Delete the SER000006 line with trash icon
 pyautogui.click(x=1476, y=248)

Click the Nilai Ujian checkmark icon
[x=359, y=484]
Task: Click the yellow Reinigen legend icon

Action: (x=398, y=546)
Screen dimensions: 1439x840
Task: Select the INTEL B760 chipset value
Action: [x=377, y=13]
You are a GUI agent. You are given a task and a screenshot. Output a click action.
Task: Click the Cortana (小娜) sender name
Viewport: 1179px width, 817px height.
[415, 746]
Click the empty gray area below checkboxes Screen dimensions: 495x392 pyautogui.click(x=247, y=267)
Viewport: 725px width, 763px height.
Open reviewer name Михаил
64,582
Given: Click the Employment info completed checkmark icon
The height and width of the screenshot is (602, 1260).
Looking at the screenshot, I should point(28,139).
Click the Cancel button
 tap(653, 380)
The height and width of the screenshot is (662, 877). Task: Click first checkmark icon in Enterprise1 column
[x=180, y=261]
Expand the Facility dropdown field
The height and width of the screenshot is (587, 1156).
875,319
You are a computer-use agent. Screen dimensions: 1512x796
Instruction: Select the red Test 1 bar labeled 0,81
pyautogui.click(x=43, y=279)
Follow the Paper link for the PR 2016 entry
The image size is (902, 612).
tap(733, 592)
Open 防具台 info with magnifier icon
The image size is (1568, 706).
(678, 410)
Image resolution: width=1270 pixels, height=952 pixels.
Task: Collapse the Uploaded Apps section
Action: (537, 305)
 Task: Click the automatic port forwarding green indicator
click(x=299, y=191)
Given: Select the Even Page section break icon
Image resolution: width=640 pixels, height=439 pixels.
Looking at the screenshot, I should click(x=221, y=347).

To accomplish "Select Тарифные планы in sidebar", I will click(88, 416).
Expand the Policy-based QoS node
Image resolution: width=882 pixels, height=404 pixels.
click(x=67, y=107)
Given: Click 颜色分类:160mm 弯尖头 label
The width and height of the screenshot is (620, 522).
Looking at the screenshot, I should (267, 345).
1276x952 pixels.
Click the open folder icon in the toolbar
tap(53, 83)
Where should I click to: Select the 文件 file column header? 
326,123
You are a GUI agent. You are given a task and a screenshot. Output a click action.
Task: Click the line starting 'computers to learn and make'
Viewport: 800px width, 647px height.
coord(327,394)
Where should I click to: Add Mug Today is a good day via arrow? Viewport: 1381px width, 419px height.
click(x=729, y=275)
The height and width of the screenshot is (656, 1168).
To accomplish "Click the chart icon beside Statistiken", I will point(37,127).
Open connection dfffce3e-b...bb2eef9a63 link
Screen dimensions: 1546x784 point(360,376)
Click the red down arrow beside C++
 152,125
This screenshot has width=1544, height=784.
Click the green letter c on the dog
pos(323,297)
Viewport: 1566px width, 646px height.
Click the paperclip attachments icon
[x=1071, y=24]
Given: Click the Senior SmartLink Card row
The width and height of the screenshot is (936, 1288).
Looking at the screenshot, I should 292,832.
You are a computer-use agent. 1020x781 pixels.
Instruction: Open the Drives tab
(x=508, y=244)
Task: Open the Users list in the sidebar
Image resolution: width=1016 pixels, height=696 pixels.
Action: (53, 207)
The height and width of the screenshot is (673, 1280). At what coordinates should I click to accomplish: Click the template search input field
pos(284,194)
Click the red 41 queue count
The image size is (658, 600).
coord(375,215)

-- -- --

#### Work item
Each of the records should be retyped exactly.

#### Response to this task
Delete the SER000006 line with trash icon
 pyautogui.click(x=1476, y=248)

Click the Nilai Ujian checkmark icon
[x=359, y=484]
Task: Click the yellow Reinigen legend icon

Action: (x=398, y=546)
Screen dimensions: 1439x840
Task: Select the INTEL B760 chipset value
Action: [x=377, y=13]
You are a GUI agent. You are given a task and a screenshot. Output a click action.
Task: Click the Cortana (小娜) sender name
Viewport: 1179px width, 817px height.
[415, 746]
Click the empty gray area below checkboxes Screen dimensions: 495x392 pyautogui.click(x=247, y=267)
Viewport: 725px width, 763px height.
Open reviewer name Михаил
64,582
Given: Click the Employment info completed checkmark icon
The height and width of the screenshot is (602, 1260).
Looking at the screenshot, I should point(28,139).
Click the Cancel button
 tap(653, 380)
The height and width of the screenshot is (662, 877). Task: Click first checkmark icon in Enterprise1 column
[x=180, y=261]
Expand the Facility dropdown field
The height and width of the screenshot is (587, 1156).
875,319
You are a computer-use agent. Screen dimensions: 1512x796
Instruction: Select the red Test 1 bar labeled 0,81
pyautogui.click(x=43, y=279)
Follow the Paper link for the PR 2016 entry
The image size is (902, 612).
tap(733, 592)
Open 防具台 info with magnifier icon
The image size is (1568, 706).
(678, 410)
Image resolution: width=1270 pixels, height=952 pixels.
Task: Collapse the Uploaded Apps section
Action: (537, 305)
 Task: Click the automatic port forwarding green indicator
click(x=299, y=191)
Given: Select the Even Page section break icon
Image resolution: width=640 pixels, height=439 pixels.
Looking at the screenshot, I should click(x=221, y=347).

To accomplish "Select Тарифные планы in sidebar", I will click(88, 416).
Expand the Policy-based QoS node
Image resolution: width=882 pixels, height=404 pixels.
click(x=67, y=107)
Given: Click 颜色分类:160mm 弯尖头 label
The width and height of the screenshot is (620, 522).
Looking at the screenshot, I should (267, 345).
1276x952 pixels.
Click the open folder icon in the toolbar
tap(53, 83)
Where should I click to: Select the 文件 file column header? 
326,123
You are a GUI agent. You are given a task and a screenshot. Output a click action.
Task: Click the line starting 'computers to learn and make'
Viewport: 800px width, 647px height.
coord(327,394)
Where should I click to: Add Mug Today is a good day via arrow? Viewport: 1381px width, 419px height.
click(x=729, y=275)
The height and width of the screenshot is (656, 1168).
To accomplish "Click the chart icon beside Statistiken", I will point(37,127).
Open connection dfffce3e-b...bb2eef9a63 link
Screen dimensions: 1546x784 point(360,376)
Click the red down arrow beside C++
 152,125
This screenshot has width=1544, height=784.
Click the green letter c on the dog
pos(323,297)
Viewport: 1566px width, 646px height.
Click the paperclip attachments icon
[x=1071, y=24]
Given: Click the Senior SmartLink Card row
The width and height of the screenshot is (936, 1288).
Looking at the screenshot, I should 292,832.
You are a computer-use agent. 1020x781 pixels.
Instruction: Open the Drives tab
(x=508, y=244)
Task: Open the Users list in the sidebar
Image resolution: width=1016 pixels, height=696 pixels.
Action: (53, 207)
The height and width of the screenshot is (673, 1280). At what coordinates should I click to accomplish: Click the template search input field
pos(284,194)
Click the red 41 queue count
The image size is (658, 600).
coord(375,215)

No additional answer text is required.